Dream interpretation requires a fairly detailed description of a dream, plus the events in the person's life surrounding the dream, that might be the cause of it. Could you describe one of the dreams as well as you remember it, and also give a basic account of the relationship and how it ended? If you could do that for several of them it would help immensely.
You sort of did that for the dream about your brother (though you didn't say why you haven't seen him since then), but how about one of the more romantic relationships or friendships, since it sounds like that's what you're mainly asking for.
The 2 dreams you talked about at the end - your brother and the woman who died, don't actually fit the pattern. You dreamed of both of them long after they left your life.
Also, when people say "this always happens to me" it's usually just an emotional over-reaction. Usually it really only happens a lot, but not always.
I'll go ahead and post the 2 things that came to mind, but really they're just guesses based on the rather vague information you've given.
1. Possibly your subconscious mind picks up on cues that you aren't consciously aware of that the relationship is about to end or the person is about to leave. Most communication is done subvocally through facial expression and body language and subtle hints and insinuations, very little of it is actually conveyed directly through words. Those kind of hints and insinuations get through to the subconscious but you don't pick up on them consciously, and the way the subconscious communicates with you is mainly through dreams and fantasies. So before you're consciously aware of what's going on at the subtle hidden level, the subconscious will start giving you hints through dreams. Often the dreams aren't direct messages, they're more like guesses or just a sign that something is happening that you aren't picking up on consciously. And of course, most relationships or attempted relationships will end - most of them pretty quickly.

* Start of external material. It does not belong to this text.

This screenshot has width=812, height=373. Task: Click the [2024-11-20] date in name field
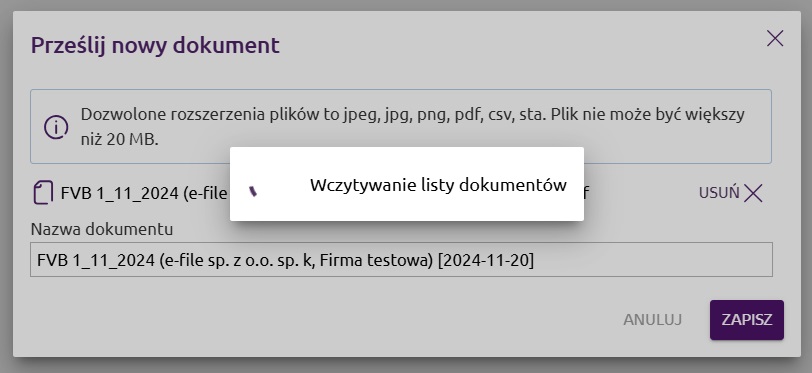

2. You might have unrealistic expectations of a perfect romance or a perfect relationship, and this might cause you to put too much pressure on your prospective partners to behave like some kind of perfect fairytale prince or something. Basically this is a different way to say it's possible you're being too 'clingy' and putting too much pressure on your partner to move into a deeper stage of relationship before they're ready for that. When a person feels this kind of pressure it can make them panic or just get annoyed and decide it's time to move on. What made me think of this is that you said every single relationship or friendship has ended after you dreamed about it. Often when a person experiences the same problem over and over with different people, it means there's something inside themselves that needs fixing - some unrealistic expectation or demand that they tend to put on everyone. If that's the case, of course it isn't necessarily that you're being clingy or putting too much pressure on to advance the relationship too fast - I suppose that's more of a stereotype that sprang to my mind. But then since you only gave such vague information concerning the relationships and the dreams, I have nothing else to go on, so it's only stereotypes that come to mind.
3. (extra bonus answer I only just now thought of) It could just be that you're young and haven't lived enough life yet - haven't developed enough experience and learned how to do relationships and friendships all that well. Or it could just be the fact that as I already mentioned, the majority of friendships and relationships are going to end pretty quickly - it's only a handful that go for the long term.
Ok, I feel like all I've done is lay out a bunch of commonplace advice. If you could provide better information on a relationship or a friendship plus the dream, plus specifically how the relationship or friendship ended (and why), then I or someone else might be able to give a better analysis.